Source passage:
---------------
Substantial EM, F1, and ROUGE-L improvements: e.g., on Qwen3-8B/ReAct, DR-RAG improves EM on HotpotQA by 25.8% over baseline.
Severe reduction in token cost: DR-RAG's token consumption is 26.8% lower than full rerun, providing practical compute and wall-clock savings.

DR-RAG's improvements are robust across models and scales. Gains are amplified on smaller models, indicating utility for both strong and resource-constrained LLM deployments.

Efficiency

Both token and inference time efficiency are validated across datasets and agent frameworks. The DR-RAG approach uniformly achieves the lowest computational overhead. This is attributed to effective prefix reuse and intervention only at localized failures, aligned precisely with the error taxonomy and localization mechanism.

Diagnosis Reliability

Automated diagnosis achieves 60–70% accuracy against human annotation (stratified by evidence coverage). Most confusions occur only between adjacent error types, particularly under partial coverage where missing evidence can obscure true causal attribution. However, the sufficiency of diagnosis quality for practical downstream repair is empirically confirmed.

Figure 3: Automated diagnosis accuracy versus human annotation, stratified by dataset and agentic RAG baseline.

Figure 4: Confusion matrix of automated diagnosis, demonstrating high precision in major error categories with ambiguities primarily between closely related types.

Error-Type-Specific Repair Analysis

DR-RAG's substantial repair success is concentrated in localized errors—format and reasoning logic errors under full coverage—where 40–100% of cases are successfully repaired in several task configurations. Performance on retriever and search errors is lower, as these are confounded by fundamental evidence or planning limitations.

Case Study

A representative example underscores the benefit of localized repair. Given a multi-hop geographical comparison question (HotpotQA), an agent retrieves the correct evidence but performs an incorrect reasoning step, producing a wrong answer. DR-RAG successfully localizes the failure at the reasoning step (not the retrieval), repairs only the misstep while reusing the evidence, and provides the correct answer without redundant querying or answer regeneration.
---------------
Entries shown:
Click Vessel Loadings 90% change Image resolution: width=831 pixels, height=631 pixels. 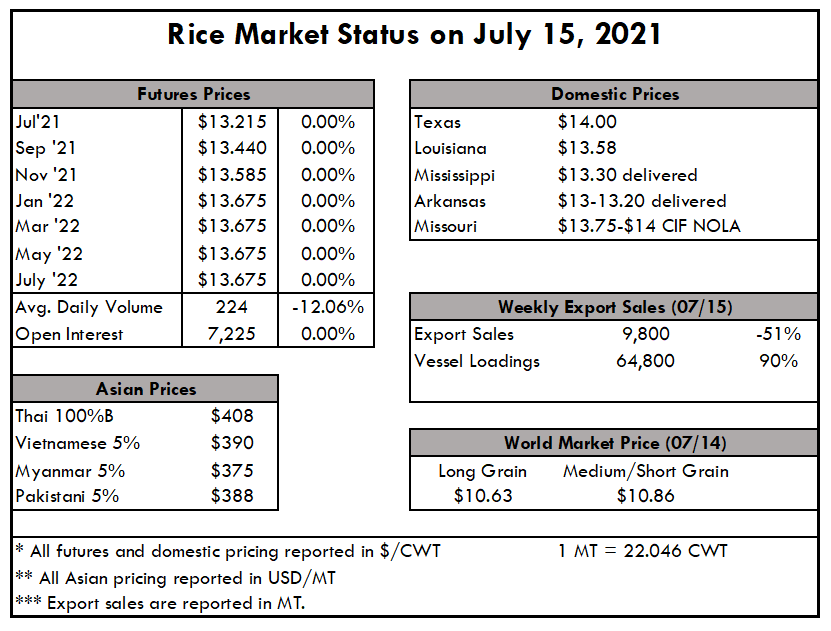click(778, 361)
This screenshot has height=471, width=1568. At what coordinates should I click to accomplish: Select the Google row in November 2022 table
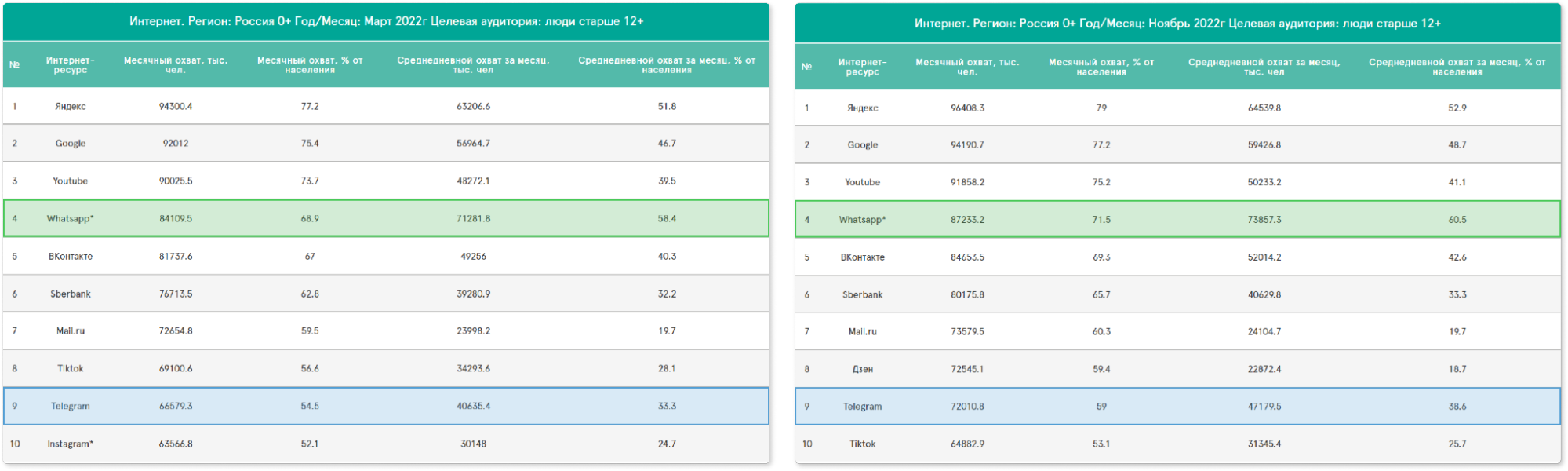tap(862, 144)
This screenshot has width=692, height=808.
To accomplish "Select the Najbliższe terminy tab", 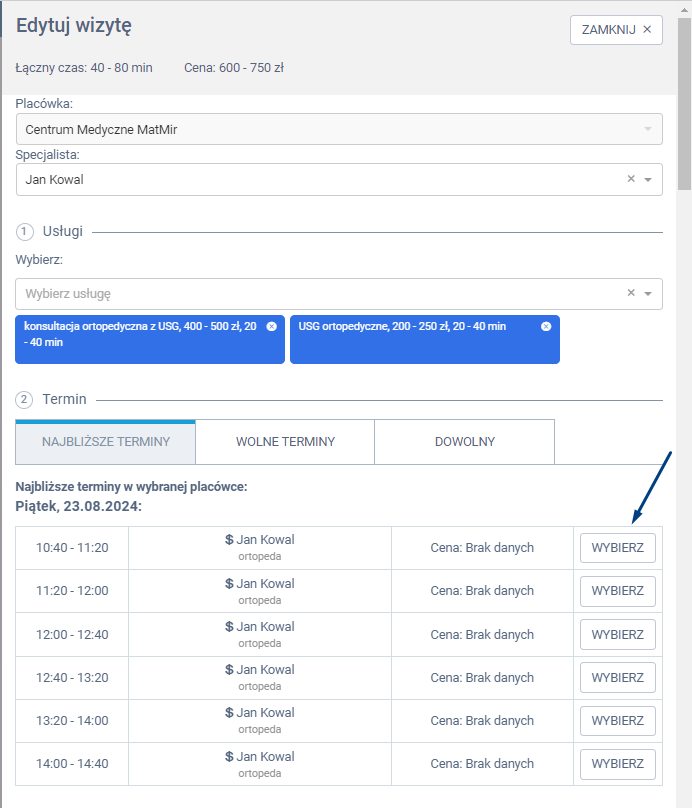I will coord(106,442).
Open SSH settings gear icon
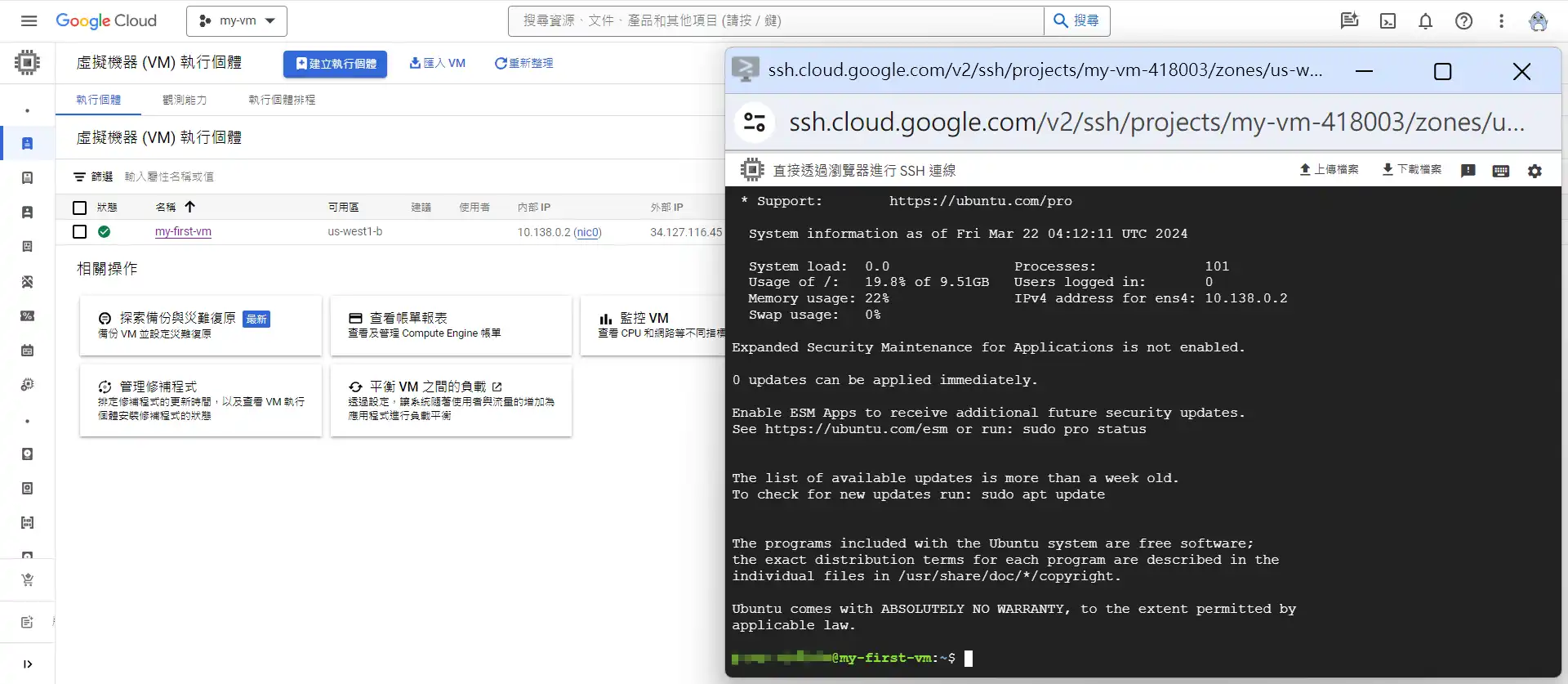This screenshot has width=1568, height=684. click(x=1535, y=171)
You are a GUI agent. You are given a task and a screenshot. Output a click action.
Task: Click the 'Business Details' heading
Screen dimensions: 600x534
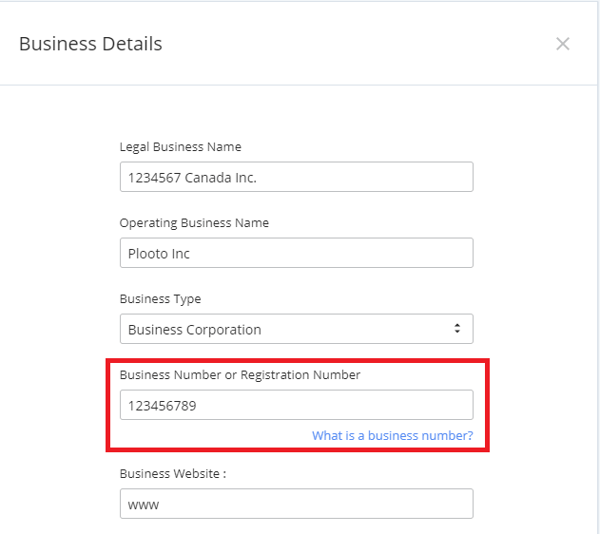91,44
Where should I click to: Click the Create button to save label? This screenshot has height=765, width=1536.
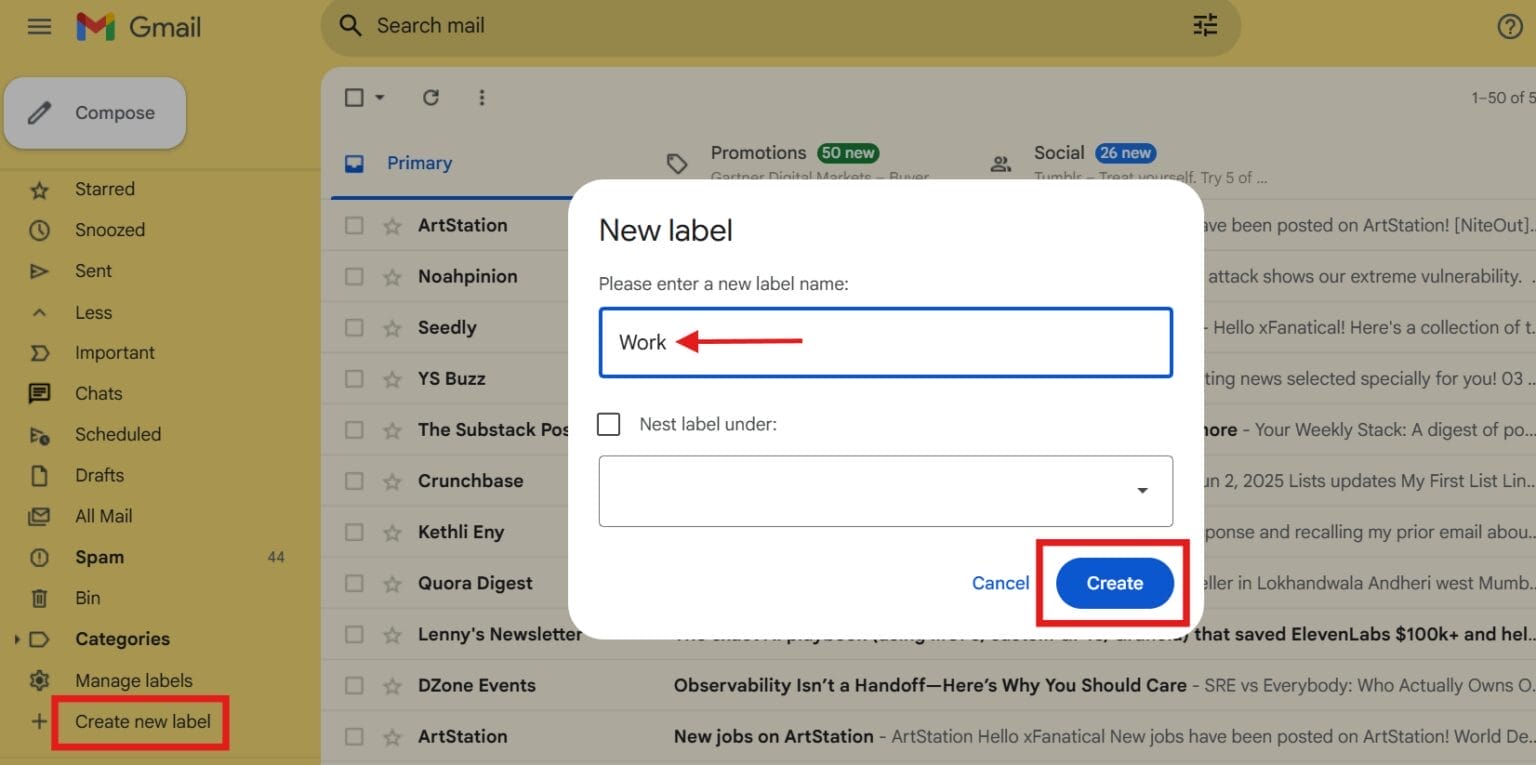click(1113, 582)
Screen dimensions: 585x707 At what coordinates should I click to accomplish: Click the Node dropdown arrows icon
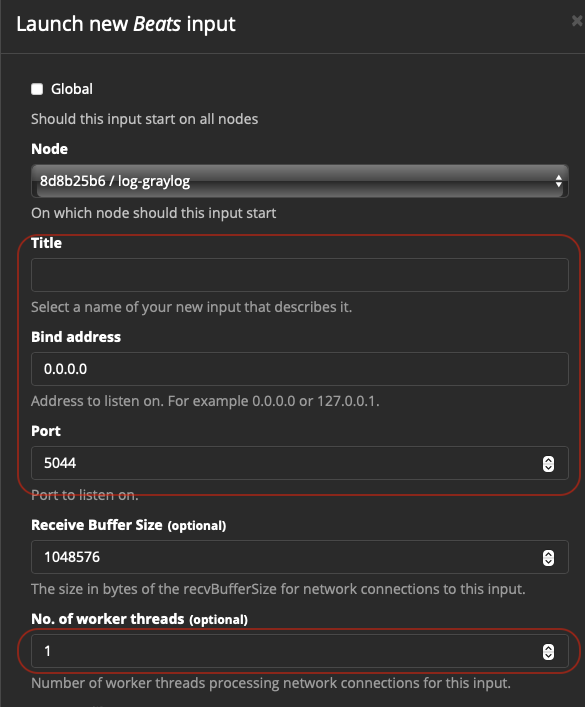click(x=558, y=181)
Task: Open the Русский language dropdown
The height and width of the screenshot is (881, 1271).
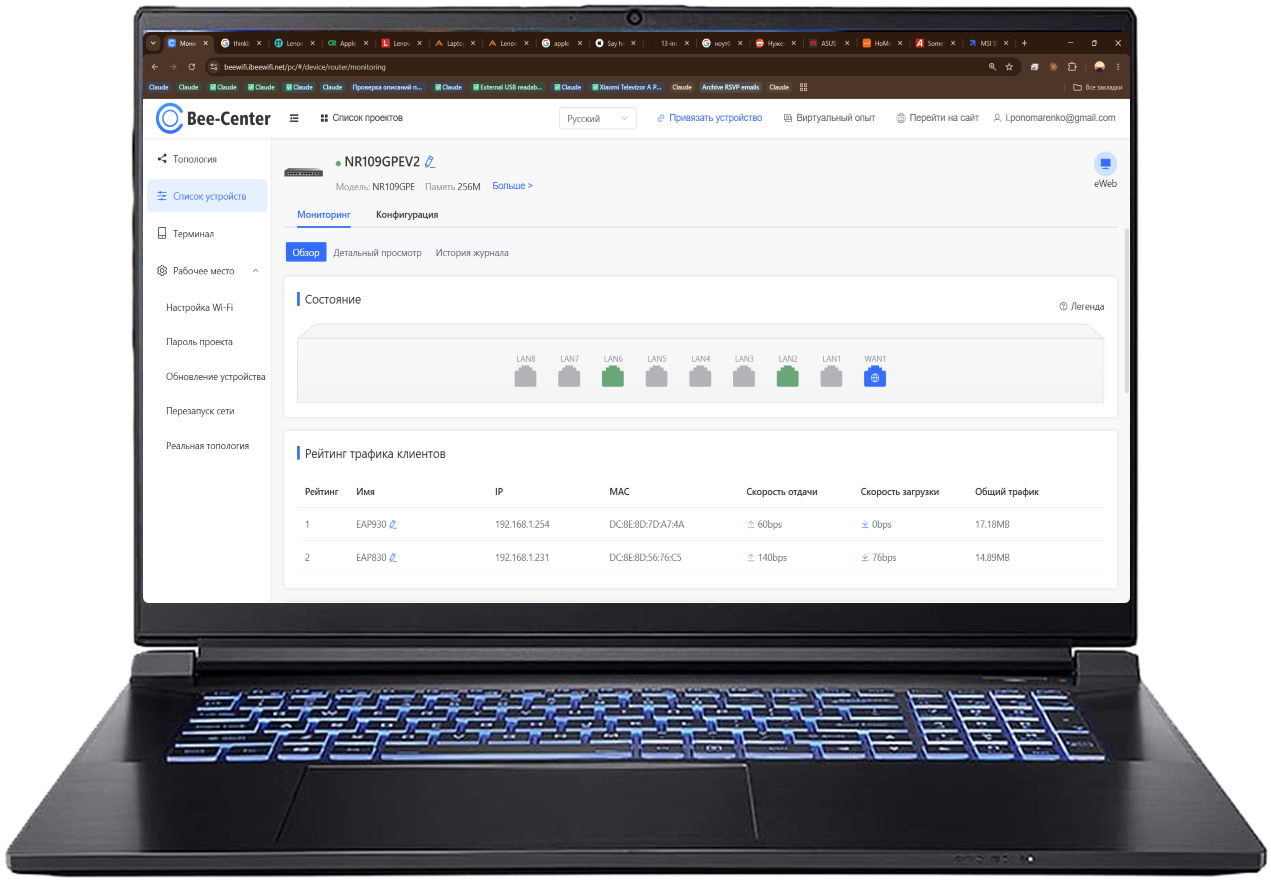Action: click(x=598, y=118)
---------------
Your assignment: From the DR-RAG results passage above, set down verbatim the portion that opens with the words "Both token and" and closes with "agentic RAG baseline.".

Answer space:
Both token and inference time efficiency are validated across datasets and agent frameworks. The DR-RAG approach uniformly achieves the lowest computational overhead. This is attributed to effective prefix reuse and intervention only at localized failures, aligned precisely with the error taxonomy and localization mechanism.

Diagnosis Reliability

Automated diagnosis achieves 60–70% accuracy against human annotation (stratified by evidence coverage). Most confusions occur only between adjacent error types, particularly under partial coverage where missing evidence can obscure true causal attribution. However, the sufficiency of diagnosis quality for practical downstream repair is empirically confirmed.

Figure 3: Automated diagnosis accuracy versus human annotation, stratified by dataset and agentic RAG baseline.